▸ PROBLEM
Copy out the rows starting at the line containing "Open the ヘルプ" and ending at the line containing "Switch to the 'Журнал'", both included, character for character.

========================================================================

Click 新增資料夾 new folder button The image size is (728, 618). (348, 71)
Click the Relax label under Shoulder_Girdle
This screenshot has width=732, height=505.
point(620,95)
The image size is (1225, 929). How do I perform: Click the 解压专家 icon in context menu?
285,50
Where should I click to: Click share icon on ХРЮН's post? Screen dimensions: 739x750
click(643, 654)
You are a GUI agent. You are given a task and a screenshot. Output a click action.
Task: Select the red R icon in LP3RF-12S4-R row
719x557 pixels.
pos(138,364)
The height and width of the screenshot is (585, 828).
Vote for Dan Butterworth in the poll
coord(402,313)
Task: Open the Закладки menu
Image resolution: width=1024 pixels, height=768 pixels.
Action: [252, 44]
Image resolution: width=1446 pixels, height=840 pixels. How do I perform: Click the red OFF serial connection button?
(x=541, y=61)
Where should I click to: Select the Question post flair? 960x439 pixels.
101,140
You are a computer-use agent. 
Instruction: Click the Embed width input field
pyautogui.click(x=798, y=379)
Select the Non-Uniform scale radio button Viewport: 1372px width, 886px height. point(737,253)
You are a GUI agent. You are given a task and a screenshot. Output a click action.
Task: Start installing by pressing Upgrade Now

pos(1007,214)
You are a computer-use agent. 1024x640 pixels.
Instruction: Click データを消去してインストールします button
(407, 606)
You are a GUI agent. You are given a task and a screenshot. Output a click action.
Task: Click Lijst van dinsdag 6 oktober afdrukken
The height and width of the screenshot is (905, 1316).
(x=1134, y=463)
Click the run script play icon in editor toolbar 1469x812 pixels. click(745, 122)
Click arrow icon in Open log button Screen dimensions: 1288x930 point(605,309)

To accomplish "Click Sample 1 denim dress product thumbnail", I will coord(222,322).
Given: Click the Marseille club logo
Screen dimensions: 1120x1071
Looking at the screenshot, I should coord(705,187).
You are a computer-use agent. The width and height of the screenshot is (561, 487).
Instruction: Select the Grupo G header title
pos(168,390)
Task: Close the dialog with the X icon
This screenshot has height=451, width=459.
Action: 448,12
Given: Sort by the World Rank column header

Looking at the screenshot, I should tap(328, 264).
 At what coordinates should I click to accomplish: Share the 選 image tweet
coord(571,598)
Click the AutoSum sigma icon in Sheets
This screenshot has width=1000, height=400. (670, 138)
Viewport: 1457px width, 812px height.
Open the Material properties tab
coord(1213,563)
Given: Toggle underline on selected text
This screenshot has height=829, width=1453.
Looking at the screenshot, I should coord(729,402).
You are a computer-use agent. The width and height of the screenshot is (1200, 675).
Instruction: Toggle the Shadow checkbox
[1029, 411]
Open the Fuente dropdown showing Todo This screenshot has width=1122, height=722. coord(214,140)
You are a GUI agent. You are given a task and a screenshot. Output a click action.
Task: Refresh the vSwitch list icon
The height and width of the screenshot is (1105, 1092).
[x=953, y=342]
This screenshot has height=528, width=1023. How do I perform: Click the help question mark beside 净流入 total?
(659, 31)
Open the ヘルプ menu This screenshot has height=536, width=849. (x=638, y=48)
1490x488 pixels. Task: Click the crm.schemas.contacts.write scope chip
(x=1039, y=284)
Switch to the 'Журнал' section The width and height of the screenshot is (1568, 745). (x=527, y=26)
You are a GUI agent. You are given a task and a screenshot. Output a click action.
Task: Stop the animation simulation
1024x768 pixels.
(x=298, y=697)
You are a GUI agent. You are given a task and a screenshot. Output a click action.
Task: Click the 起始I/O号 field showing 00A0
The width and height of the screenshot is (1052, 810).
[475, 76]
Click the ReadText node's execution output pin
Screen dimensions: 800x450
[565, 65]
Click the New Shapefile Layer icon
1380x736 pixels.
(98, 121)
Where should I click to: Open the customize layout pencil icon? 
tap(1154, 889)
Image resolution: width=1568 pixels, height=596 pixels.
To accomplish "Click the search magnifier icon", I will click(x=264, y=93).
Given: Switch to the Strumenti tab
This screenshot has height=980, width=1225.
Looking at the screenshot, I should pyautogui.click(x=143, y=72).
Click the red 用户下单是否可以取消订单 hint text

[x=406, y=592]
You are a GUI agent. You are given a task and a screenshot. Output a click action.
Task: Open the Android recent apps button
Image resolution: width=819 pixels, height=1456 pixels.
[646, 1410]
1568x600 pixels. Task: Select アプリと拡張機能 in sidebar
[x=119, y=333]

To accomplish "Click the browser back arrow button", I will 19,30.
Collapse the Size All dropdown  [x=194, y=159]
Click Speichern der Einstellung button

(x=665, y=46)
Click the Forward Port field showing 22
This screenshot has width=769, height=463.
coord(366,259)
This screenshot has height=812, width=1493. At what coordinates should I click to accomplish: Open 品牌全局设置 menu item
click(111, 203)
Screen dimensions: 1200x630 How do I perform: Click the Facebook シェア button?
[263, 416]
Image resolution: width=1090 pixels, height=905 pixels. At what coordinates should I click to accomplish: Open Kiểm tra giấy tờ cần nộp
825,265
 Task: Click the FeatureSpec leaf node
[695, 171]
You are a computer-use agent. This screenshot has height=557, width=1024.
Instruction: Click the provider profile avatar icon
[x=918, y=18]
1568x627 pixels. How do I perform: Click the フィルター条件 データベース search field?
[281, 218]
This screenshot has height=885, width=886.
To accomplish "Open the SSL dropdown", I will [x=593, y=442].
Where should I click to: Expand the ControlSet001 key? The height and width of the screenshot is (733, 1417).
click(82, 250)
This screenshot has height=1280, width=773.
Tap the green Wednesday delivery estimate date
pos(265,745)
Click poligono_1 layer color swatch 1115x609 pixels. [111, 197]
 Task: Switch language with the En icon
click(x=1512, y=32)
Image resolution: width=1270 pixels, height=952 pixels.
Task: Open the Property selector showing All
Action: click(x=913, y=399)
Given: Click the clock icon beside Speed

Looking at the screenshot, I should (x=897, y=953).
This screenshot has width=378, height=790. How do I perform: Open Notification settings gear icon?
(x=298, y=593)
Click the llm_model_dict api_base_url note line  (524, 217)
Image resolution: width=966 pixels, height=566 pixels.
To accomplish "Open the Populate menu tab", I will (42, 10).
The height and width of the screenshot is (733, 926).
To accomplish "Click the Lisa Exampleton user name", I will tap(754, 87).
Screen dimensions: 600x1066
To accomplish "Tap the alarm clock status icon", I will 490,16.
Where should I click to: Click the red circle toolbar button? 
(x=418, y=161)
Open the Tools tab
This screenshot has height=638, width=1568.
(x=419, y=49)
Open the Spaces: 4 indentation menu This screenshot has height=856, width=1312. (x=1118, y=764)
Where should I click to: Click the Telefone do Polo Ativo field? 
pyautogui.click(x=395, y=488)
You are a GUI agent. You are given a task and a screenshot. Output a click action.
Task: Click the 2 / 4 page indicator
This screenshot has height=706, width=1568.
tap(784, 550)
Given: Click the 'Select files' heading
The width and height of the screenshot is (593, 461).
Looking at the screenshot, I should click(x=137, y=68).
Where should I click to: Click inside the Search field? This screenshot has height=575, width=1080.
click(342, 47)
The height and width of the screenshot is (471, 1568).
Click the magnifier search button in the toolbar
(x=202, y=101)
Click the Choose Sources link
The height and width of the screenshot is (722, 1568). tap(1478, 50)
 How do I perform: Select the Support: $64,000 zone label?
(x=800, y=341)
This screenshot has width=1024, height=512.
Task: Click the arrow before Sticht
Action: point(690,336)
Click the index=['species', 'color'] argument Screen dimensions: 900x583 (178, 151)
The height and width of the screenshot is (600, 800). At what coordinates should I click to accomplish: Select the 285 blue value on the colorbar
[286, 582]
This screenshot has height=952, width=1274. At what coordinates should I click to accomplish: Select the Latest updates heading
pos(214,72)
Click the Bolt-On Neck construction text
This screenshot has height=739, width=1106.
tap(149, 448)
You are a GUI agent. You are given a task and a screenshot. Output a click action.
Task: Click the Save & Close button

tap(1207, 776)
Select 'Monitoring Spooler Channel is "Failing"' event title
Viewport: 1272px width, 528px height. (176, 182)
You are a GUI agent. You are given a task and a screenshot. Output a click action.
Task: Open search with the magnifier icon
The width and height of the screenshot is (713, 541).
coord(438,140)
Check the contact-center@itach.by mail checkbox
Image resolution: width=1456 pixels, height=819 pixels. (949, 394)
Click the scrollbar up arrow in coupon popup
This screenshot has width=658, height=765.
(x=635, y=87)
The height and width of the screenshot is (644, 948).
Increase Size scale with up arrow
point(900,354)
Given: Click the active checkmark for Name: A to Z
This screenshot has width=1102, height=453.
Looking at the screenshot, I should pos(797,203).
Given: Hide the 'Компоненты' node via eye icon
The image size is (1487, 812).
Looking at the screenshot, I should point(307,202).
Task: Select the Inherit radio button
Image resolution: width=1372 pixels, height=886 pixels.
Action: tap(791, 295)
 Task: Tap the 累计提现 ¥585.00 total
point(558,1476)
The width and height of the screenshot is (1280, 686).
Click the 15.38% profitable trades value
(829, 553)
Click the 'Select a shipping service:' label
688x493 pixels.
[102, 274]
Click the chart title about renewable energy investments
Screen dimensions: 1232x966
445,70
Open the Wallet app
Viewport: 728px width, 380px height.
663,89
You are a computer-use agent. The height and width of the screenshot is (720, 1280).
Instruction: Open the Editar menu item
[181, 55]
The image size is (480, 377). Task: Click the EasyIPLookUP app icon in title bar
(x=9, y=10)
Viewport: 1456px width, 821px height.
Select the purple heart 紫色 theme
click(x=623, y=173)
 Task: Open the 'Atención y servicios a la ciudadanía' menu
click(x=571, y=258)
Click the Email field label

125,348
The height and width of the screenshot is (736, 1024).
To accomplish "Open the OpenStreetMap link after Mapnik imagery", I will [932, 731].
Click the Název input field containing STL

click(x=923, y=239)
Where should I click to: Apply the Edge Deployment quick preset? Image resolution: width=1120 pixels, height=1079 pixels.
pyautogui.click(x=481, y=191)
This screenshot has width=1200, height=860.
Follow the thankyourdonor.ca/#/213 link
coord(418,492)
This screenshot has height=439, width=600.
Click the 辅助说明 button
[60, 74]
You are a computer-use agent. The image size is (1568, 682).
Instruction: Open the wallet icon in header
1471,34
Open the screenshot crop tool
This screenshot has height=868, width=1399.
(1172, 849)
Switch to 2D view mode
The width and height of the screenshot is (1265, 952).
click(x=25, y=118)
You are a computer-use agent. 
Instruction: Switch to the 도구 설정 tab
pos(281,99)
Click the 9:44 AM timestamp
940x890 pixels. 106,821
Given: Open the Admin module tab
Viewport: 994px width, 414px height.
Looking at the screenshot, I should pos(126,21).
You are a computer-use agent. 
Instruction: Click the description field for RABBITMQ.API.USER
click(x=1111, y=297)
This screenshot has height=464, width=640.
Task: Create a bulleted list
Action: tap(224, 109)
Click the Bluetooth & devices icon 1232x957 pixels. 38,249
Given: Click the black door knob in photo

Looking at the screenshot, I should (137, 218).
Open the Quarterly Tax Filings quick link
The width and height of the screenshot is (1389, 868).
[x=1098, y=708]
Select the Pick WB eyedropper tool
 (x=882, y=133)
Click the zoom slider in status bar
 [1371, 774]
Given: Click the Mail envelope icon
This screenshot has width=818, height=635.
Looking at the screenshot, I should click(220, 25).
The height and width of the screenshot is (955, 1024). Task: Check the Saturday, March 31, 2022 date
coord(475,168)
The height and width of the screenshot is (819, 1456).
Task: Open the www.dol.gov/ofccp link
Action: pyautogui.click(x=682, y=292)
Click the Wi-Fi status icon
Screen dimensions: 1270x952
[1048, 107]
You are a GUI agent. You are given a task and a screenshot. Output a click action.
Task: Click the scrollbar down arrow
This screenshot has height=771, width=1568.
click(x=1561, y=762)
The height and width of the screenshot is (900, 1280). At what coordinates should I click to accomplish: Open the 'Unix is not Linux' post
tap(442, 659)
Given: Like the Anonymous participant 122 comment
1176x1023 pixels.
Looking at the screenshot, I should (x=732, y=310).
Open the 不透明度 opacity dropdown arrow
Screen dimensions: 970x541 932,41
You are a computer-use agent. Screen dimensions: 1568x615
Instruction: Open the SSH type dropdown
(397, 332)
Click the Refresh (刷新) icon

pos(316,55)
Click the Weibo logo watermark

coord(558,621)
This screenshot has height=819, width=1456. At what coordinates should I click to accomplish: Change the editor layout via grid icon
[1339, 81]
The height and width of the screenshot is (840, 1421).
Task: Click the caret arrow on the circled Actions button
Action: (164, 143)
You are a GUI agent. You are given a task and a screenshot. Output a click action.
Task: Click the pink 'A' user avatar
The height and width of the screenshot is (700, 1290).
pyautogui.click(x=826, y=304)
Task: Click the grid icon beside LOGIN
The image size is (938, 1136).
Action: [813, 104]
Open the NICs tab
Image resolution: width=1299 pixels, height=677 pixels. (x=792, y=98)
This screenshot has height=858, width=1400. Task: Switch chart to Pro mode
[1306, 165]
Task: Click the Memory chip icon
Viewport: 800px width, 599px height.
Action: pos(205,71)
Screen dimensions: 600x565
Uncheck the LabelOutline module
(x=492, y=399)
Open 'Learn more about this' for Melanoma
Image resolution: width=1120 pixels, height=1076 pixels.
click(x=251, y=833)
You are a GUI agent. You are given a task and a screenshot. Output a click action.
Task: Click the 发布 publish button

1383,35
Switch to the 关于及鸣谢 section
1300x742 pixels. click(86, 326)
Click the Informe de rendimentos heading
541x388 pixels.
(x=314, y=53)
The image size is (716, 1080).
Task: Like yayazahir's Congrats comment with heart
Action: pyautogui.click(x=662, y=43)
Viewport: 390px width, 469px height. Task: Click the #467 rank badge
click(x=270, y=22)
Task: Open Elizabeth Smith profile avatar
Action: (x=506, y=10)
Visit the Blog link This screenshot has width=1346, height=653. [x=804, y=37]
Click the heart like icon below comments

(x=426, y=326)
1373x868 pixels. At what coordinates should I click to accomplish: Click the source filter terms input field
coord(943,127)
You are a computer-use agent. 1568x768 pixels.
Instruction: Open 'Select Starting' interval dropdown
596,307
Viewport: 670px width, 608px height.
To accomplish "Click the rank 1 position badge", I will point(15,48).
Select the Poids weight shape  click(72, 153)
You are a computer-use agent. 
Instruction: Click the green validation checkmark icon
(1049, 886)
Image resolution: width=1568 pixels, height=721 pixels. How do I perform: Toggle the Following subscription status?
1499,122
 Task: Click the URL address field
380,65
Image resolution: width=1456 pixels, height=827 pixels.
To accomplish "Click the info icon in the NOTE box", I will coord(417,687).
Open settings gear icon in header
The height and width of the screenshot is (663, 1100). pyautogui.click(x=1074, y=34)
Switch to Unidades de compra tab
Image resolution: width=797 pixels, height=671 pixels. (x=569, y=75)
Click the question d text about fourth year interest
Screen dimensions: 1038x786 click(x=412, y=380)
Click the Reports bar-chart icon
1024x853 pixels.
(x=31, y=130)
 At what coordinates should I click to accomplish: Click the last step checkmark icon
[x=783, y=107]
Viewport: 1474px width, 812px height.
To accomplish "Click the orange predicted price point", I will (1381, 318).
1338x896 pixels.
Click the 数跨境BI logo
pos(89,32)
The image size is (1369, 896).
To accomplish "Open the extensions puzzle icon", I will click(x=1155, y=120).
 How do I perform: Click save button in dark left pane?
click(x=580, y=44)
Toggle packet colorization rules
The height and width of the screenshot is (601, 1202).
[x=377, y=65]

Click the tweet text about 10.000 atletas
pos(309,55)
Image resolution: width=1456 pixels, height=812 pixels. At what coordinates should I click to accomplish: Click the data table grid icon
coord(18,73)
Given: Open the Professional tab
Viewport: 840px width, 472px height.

========================================================================

▸ FINAL ANSWER
Open the ヘルプ menu This screenshot has height=536, width=849. (x=638, y=48)
1490x488 pixels. Task: Click the crm.schemas.contacts.write scope chip
(x=1039, y=284)
Switch to the 'Журнал' section The width and height of the screenshot is (1568, 745). (x=527, y=26)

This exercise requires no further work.